In a cluster project, the land is shared by all the owners, explained Mr Li Hiaw Ho, an executive director of CBRE Research.
This has two main implications. First, cluster projects can be sold en bloc as long as the minimum required owner consensus is met. This means an 80 per cent agreement for projects more than 10 years old and 90 per cent for younger estates.
Second, owners of strata houses do not have the flexibility of tearing down and rebuilding their properties.
Owners of conventional landed homes, on the other hand, can make additions and alterations that affect the external appearance of the homes.
Generally, cluster housing projects tend to be more standardised in appearance than the usual landed houses.
Each unit is typically two to three storeys high, and most come with four to six bedrooms, attics or roof terraces, and basements, said Mr Li.
Parking spaces are also a plus in cluster projects, which usually include one or two basement carpark lots for each house.
The built-up area for each house ranges from about 2,500 sq ft for a terrace house to 3,500 to 4,000 sq ft for a detached house, added Mr Li.
The larger bungalows can go up to almost 6,000 sq ft, with roof terraces usually accounting for another 500 sq ft.
Cluster housing is not a new concept in Singapore, having first made an appearance in 1993. But these projects became more mainstream only from 2000 onwards, and have taken off in a big way just recently.
‘More customers are accepting the product now, so developers are also encouraged to build more of these houses,’ said Mr Ku Swee Yong, the director of marketing and business development at Savills Singapore.
He noted that Far East Organization’s Greenwood series of landed homes, one of the more popular landed housing projects in recent years, is planning to release its next phase in a cluster housing style.
Anecdotal evidence from property agents also seems to indicate that foreigners find it easier to get approval to buy strata landed homes than to buy conventional landed homes.
‘Cluster homes are strata-titled, so in such a development, there would be a good balance of voting share rights between foreigners and Singaporeans,’ said one agent. ‘Also, generally, the smaller the property, the easier it is to get approval if you are a foreigner.’
For the individual home buyer, there are several advantages to strata homes that conventional landed housing do not offer.
Among the greatest draws of cluster houses are the communal facilities and security features.
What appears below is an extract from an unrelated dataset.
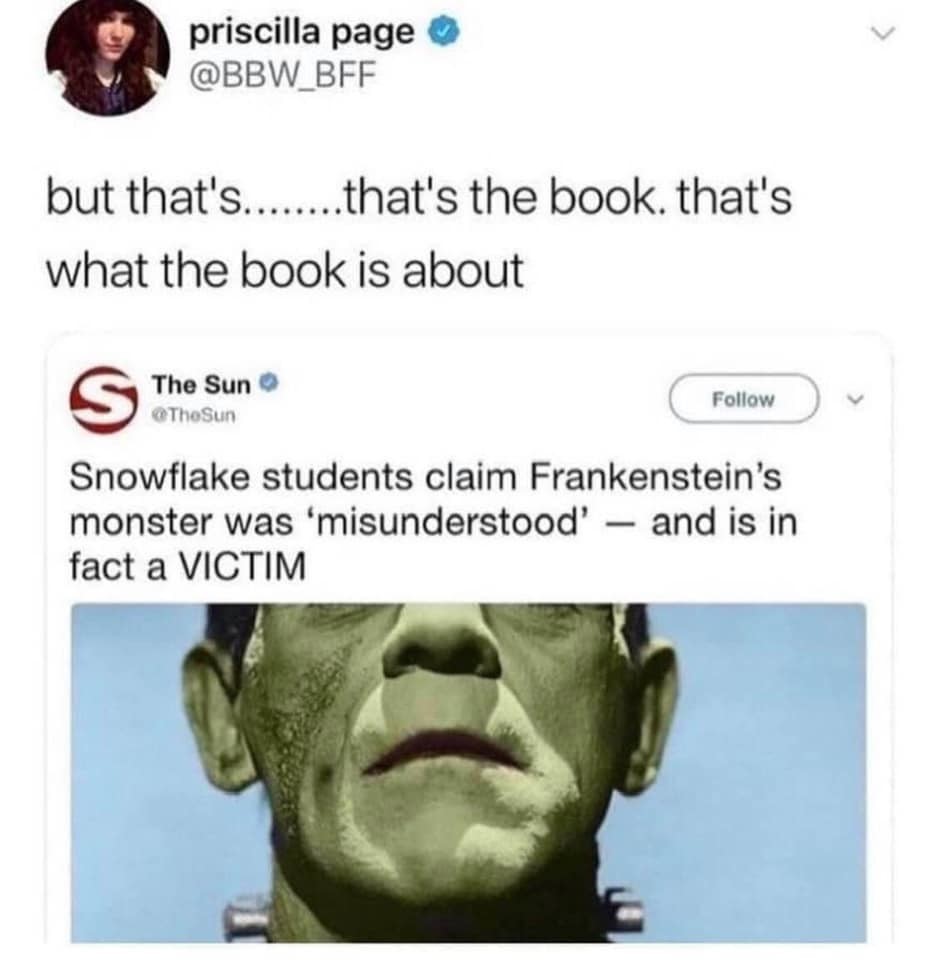Open the priscilla page display name link
The height and width of the screenshot is (960, 936).
(302, 33)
Facilities often include at least one swimming pool, jacuzzis, a gym, a clubhouse and barbecue areas.
But these perks come at a cost: Strata home owners have to pay a monthly maintenance fee, much like condominium owners, to maintain these facilities.
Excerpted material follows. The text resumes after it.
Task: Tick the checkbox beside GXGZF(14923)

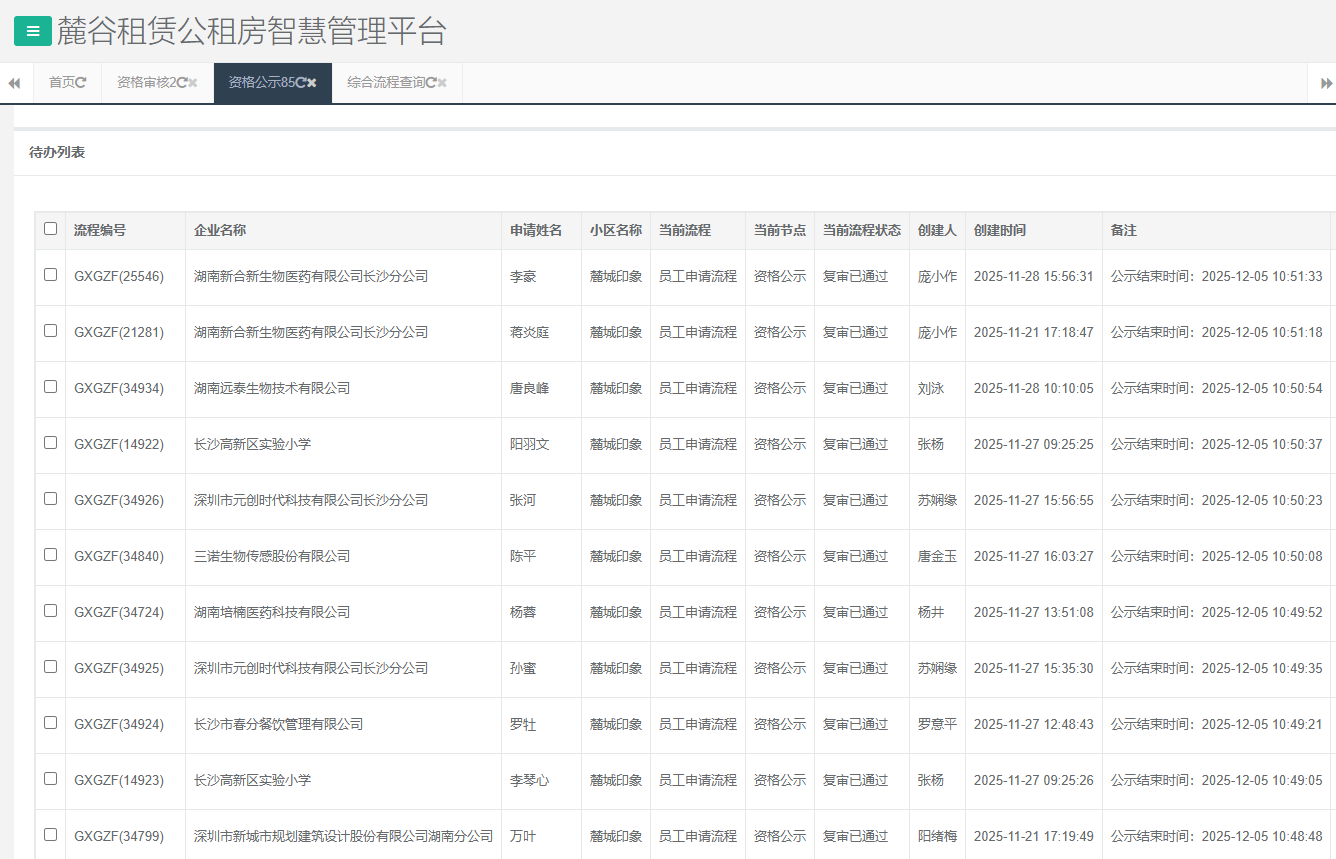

Previous estimates by consultancy Colliers International have put these fees at $250 to more than $400 a month, depending on the size of the estate and the facilities available.
Apart from the maintenance cost, cluster homes and landed homes in the same location are usually similarly priced, said CBRE’s Mr Li. ‘The facilities provided in a cluster project will be a trade-off against the loss of the private enjoyment of land.’
For a home buyer who is trying to decide between strata and conventional landed homes, ‘it will ultimately boil down to a question of lifestyle’, said Mr Li.
While some home owners might prefer a landed home with large common areas and some facilities within the compound, others might want to have the land title to their landed property, he added.